--- Raw data Enclosed Below ---
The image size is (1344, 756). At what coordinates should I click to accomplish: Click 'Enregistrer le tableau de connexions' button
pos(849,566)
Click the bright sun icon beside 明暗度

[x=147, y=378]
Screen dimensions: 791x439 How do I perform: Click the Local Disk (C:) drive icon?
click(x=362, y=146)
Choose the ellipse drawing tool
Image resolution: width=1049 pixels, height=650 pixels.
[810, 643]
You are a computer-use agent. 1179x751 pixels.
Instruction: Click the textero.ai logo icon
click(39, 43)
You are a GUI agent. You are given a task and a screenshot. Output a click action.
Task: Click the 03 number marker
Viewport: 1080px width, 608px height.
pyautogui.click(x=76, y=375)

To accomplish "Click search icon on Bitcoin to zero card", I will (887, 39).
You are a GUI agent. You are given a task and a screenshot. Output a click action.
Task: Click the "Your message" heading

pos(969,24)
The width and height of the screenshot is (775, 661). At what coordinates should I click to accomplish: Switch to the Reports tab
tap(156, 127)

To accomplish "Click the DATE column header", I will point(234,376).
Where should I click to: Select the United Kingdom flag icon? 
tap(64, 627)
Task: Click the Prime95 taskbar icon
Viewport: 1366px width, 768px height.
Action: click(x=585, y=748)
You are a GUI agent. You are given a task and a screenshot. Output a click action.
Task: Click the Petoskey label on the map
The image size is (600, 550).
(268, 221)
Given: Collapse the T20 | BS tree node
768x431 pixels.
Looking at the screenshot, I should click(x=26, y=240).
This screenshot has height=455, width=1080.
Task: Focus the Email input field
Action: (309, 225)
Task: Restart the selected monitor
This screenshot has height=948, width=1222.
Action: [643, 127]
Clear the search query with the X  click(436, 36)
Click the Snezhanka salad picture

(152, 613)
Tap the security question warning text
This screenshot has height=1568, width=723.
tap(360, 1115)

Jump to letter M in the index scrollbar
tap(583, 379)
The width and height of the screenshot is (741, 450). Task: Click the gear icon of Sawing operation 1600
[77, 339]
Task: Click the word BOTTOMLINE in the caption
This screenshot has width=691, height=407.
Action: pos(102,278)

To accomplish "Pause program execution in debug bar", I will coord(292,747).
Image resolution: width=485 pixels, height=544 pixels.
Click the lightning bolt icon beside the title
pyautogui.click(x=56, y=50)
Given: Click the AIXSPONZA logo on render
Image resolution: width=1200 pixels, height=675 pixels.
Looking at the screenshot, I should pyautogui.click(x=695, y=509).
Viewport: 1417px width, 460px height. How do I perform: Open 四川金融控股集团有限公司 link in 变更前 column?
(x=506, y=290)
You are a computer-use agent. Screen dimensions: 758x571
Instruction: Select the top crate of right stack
--- End of Enclosed Raw data ---
Your reply must be the entries above, returned word for word.

» Answer for this exercise
The image size is (1344, 756). At what coordinates should I click to accomplish: Click 'Enregistrer le tableau de connexions' button
pos(849,566)
Click the bright sun icon beside 明暗度

[x=147, y=378]
Screen dimensions: 791x439 How do I perform: Click the Local Disk (C:) drive icon?
click(x=362, y=146)
Choose the ellipse drawing tool
Image resolution: width=1049 pixels, height=650 pixels.
[810, 643]
You are a computer-use agent. 1179x751 pixels.
Instruction: Click the textero.ai logo icon
click(39, 43)
You are a GUI agent. You are given a task and a screenshot. Output a click action.
Task: Click the 03 number marker
Viewport: 1080px width, 608px height.
pyautogui.click(x=76, y=375)

To accomplish "Click search icon on Bitcoin to zero card", I will (887, 39).
You are a GUI agent. You are given a task and a screenshot. Output a click action.
Task: Click the "Your message" heading

pos(969,24)
The width and height of the screenshot is (775, 661). At what coordinates should I click to accomplish: Switch to the Reports tab
tap(156, 127)

To accomplish "Click the DATE column header", I will point(234,376).
Where should I click to: Select the United Kingdom flag icon? 
tap(64, 627)
Task: Click the Prime95 taskbar icon
Viewport: 1366px width, 768px height.
Action: click(x=585, y=748)
You are a GUI agent. You are given a task and a screenshot. Output a click action.
Task: Click the Petoskey label on the map
The image size is (600, 550).
(268, 221)
Given: Collapse the T20 | BS tree node
768x431 pixels.
Looking at the screenshot, I should click(x=26, y=240).
This screenshot has height=455, width=1080.
Task: Focus the Email input field
Action: (309, 225)
Task: Restart the selected monitor
This screenshot has height=948, width=1222.
Action: [643, 127]
Clear the search query with the X  click(436, 36)
Click the Snezhanka salad picture

(152, 613)
Tap the security question warning text
This screenshot has height=1568, width=723.
tap(360, 1115)

Jump to letter M in the index scrollbar
tap(583, 379)
The width and height of the screenshot is (741, 450). Task: Click the gear icon of Sawing operation 1600
[77, 339]
Task: Click the word BOTTOMLINE in the caption
This screenshot has width=691, height=407.
Action: pos(102,278)

To accomplish "Pause program execution in debug bar", I will coord(292,747).
Image resolution: width=485 pixels, height=544 pixels.
Click the lightning bolt icon beside the title
pyautogui.click(x=56, y=50)
Given: Click the AIXSPONZA logo on render
Image resolution: width=1200 pixels, height=675 pixels.
Looking at the screenshot, I should pyautogui.click(x=695, y=509).
Viewport: 1417px width, 460px height. How do I perform: Open 四川金融控股集团有限公司 link in 变更前 column?
(x=506, y=290)
You are a computer-use agent. Screen dimensions: 758x571
Instruction: Select the top crate of right stack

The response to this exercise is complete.